The court moved to consider whether staff wages were recoverable under the policy. The pubs claimed for both staff that were kept on the payroll and those who were laid off. The issue overlapped with the ongoing issue of the impact of government supports and subsidies.
FBD submitted that the pubs were required to mitigate their losses by reducing wage payroll and any staff wages which were saved could be deducted from any payout. It was also said that the pubs had to make decisions on the assumption that their losses would not be insured (Sheehan v. FBD Insurance Ltd (Supreme Court, unreported, 20 July, 1999)).
The court was required to consider each pub’s case for staff wages individually. In short, the onus was on FBD to show that it was unreasonable to retain individual staff members on the payroll during the relevant periods. In some cases, the evidence established that it was necessary to retain certain employees, but not every claim for employee wages by the pubs was successful. As such, the pubs were partially successful on this issue.
It was held that the pubs were, in principle, not entitled to claim for the wages of laid off staff, even where there were promises to pay them accrued wages in the future. There was no authority provided to the court for the proposition and it was not consistent with the duty to mitigate loss.
Trends and other circumstances
The policy provided that indemnity to the pubs could be adjusted for the trend and other circumstances affecting the business. It was held that “trend” referred to the general financial direction of the pub while “other circumstances” referred to individual events, such as the intake from Euro 2020. One pub had a new deal with CIE Tours to bring tourists into the premises, which was accepted to be an “other circumstance affecting the business”.

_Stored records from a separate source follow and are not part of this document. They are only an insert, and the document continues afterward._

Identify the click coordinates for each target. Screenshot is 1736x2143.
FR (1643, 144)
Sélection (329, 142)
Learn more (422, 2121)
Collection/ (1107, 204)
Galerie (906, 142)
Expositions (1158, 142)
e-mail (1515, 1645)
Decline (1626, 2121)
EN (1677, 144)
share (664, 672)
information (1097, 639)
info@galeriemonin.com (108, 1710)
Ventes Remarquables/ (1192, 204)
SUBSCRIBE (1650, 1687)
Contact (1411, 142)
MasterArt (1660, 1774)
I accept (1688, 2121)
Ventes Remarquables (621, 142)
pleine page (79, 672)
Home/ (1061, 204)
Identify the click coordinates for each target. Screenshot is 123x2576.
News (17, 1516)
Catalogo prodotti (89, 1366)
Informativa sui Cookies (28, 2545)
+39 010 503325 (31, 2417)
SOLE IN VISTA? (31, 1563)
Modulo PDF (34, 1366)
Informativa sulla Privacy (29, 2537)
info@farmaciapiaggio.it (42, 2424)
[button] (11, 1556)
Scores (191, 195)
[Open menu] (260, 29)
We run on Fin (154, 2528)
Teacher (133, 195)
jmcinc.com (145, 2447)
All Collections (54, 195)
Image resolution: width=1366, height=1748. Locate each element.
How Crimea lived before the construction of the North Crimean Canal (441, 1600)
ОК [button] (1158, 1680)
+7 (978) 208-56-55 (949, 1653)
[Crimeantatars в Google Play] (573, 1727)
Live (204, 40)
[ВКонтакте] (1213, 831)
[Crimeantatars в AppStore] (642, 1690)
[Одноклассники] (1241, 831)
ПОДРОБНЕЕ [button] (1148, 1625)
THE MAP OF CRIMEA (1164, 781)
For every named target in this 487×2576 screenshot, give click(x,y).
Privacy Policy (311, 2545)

The court only dealt with the issue in the abstract and did not make findings of fact on trends or circumstances. The court accepted that a 12-month period was appropriate to measure the trend of the business, which was appropriate to ensure that data was not skewed by seasonal variations. The court also ruled that pop concerts and annual sporting events were not other circumstances which affected the indemnity because they were an ordinary part of life in Dublin, compared to the Ryder Cup or the Rugby World Cup.
The court concluded that the early closure requirement was covered under the FBD policy. Coverage was also available for the closure of bar counters.